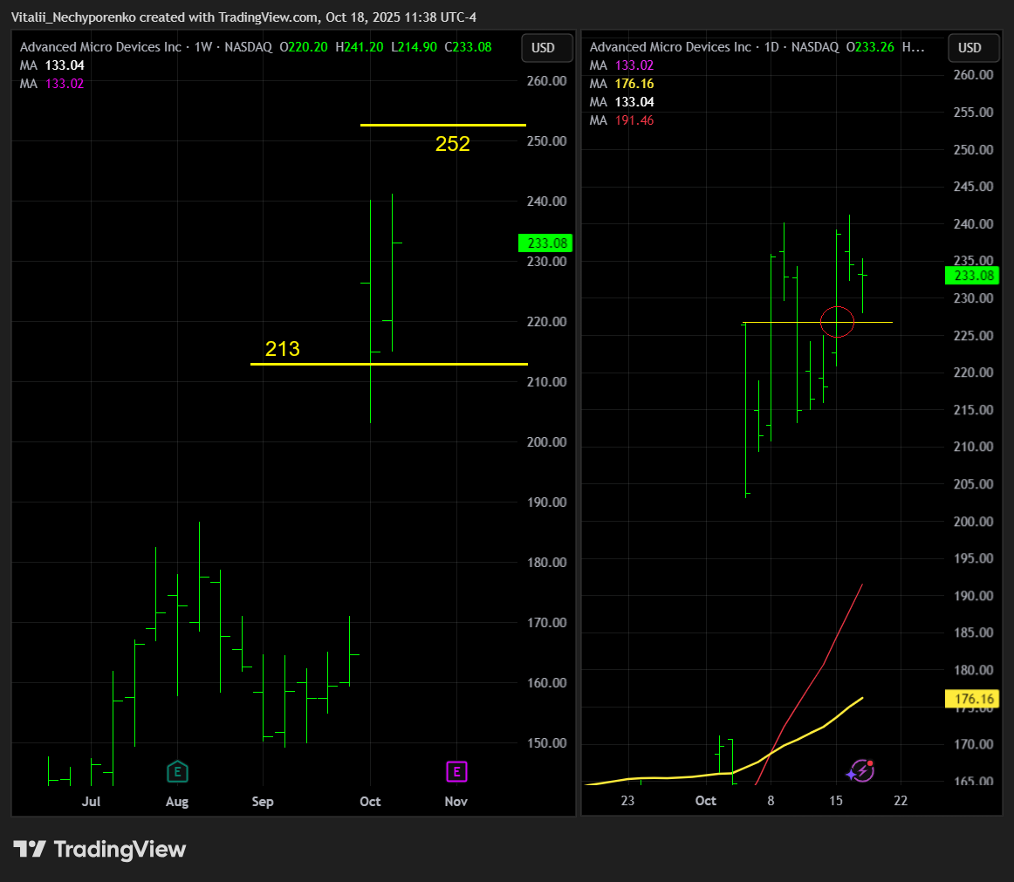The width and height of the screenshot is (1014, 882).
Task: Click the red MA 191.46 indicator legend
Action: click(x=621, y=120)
****************
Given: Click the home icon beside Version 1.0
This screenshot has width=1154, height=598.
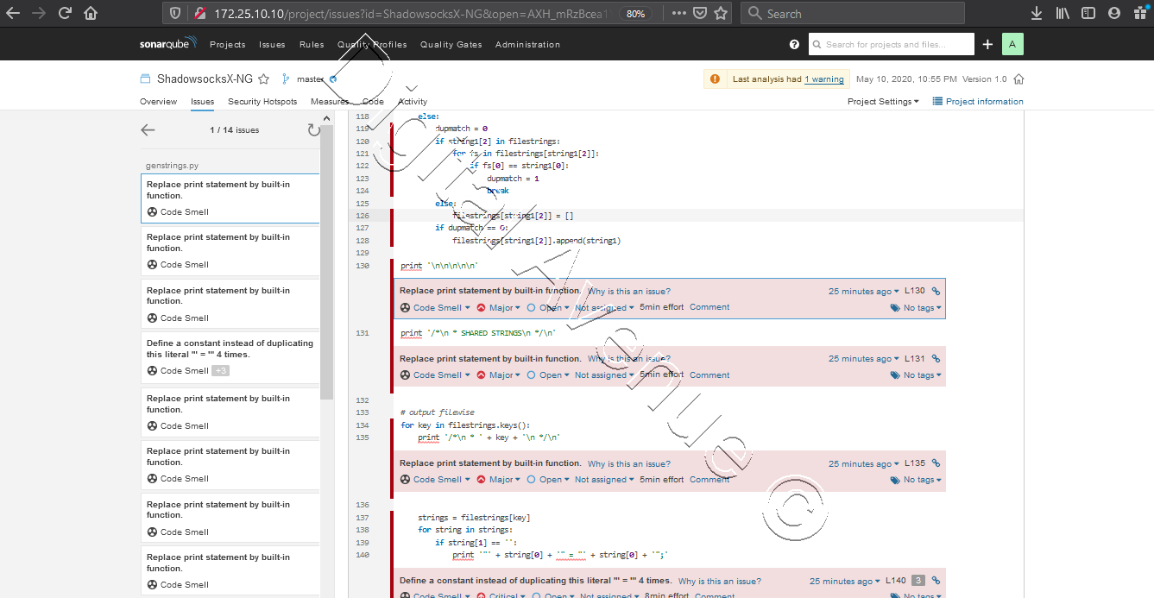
****************
-- Task to carry out --
Quote the data above from the line containing "Given: Click the home icon beside Version 1.0" to the line containing "This screenshot has width=1154, height=598.", inclusive, and stop.

-- Completed task --
Given: Click the home icon beside Version 1.0
This screenshot has width=1154, height=598.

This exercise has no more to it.